Ele refletiu por alguns instantes antes de responder.

- Acharia maravilhoso no começo. – falou triste, enxugando uma lágrima – Mas, depois, sentira falta do meu velho Kamus.

- É isso que estou tentando te dizer. Non adianta nos moldarmos. Você se apaixonou por mim pelo que sou e vice-versa. Não vou dizer que não está me doendo, Miro, porque essa decisão está me matando. Mas entenda que é o melhor para nós dois. Você sabe que a vida não é um conto de fadas.

- Uma pena despedaçarmos tantos sonhos, floquinho... – as lágrimas saltavam de seus olhos, e os meus embaçaram-se – Realmente uma pena... Quem sabe, talvez, algum dia... Ou em alguma encarnação...

Ele não conseguiu prosseguir, sua voz falhara.

- Miro, você me perdoa ? Perdoa por todo esse nosso sofrimento ?

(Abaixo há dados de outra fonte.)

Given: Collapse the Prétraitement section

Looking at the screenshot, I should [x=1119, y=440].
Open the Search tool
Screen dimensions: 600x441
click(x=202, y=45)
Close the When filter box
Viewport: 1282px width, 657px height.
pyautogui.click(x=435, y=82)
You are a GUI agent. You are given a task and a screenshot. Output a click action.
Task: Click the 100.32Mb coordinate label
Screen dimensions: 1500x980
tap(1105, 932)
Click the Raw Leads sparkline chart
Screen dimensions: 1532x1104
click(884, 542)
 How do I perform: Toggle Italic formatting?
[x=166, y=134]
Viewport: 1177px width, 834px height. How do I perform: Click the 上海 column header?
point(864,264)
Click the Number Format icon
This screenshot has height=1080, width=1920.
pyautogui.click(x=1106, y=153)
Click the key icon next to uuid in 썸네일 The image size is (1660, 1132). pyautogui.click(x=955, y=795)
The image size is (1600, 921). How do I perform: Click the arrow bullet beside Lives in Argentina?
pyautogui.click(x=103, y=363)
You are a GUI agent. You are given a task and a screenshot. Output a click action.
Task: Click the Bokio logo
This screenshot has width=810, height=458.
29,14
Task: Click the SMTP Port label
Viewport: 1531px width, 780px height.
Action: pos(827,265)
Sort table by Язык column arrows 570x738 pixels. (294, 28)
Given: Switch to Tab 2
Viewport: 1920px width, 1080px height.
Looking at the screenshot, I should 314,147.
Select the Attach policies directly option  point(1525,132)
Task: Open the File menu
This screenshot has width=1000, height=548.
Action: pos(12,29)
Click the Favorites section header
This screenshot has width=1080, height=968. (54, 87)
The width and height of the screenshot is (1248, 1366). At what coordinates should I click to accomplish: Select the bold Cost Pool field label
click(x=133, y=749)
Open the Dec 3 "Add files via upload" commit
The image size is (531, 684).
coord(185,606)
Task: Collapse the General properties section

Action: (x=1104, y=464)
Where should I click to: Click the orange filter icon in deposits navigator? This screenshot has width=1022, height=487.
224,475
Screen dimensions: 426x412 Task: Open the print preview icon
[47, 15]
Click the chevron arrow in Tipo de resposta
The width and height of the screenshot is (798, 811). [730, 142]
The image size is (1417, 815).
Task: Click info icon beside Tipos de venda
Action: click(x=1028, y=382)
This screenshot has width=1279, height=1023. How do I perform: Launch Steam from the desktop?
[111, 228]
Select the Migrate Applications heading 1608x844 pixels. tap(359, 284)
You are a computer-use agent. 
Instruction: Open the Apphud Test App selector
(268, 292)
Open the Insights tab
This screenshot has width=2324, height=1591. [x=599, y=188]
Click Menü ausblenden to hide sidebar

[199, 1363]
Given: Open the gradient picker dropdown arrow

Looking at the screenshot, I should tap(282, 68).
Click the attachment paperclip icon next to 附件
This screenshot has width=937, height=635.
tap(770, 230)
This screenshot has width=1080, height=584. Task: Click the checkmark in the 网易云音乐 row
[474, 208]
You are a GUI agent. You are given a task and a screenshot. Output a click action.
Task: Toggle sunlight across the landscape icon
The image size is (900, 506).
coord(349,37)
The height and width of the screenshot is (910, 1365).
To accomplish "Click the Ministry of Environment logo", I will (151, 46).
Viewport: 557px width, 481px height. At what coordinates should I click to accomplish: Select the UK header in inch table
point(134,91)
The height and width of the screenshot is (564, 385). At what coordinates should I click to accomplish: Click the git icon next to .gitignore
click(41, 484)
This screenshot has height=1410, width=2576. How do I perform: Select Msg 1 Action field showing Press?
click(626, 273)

Ele balançou a cabeça afirmativamente.

- A decisão sempre foi sua, afinal de contas. – completou rouco.

Olhei para ele e senti que meu rosto se aproximava do dele. Meus lábios queimavam, ansiosos por um último contato, por uma despedida. Com a minha respiração roçando levemente seu rosto, senti-o se aproximar da minha boca. Passamos vários minutos numa briga muda, sem, no entanto, haver contato entre nossos lábios.

Respirei fundo e me levantei. Se o beijasse, toda a minha decisão sucumbiria a seus pés. Virei-me, enxugando minhas breves lágrimas, e caminhei calmamente em direção à saída. Senti que me olhava, mas ele nada me disse. Retomei a subida até meu templo, com o gosto de seu beijo em minha boca.

O gosto do último beijo que nunca aconteceu.

- # Fim do Flashback # -

Faz um ano desde que terminamos. Miro passou alguns meses em depressão, mas recuperou-se com a ajuda dos outros. Somos hoje os melhores amigos que sempre fomos. Era como se tivéssemos um contrato mudo de nunca nos afastarmos, em respeito a tudo que vivenciamos juntos.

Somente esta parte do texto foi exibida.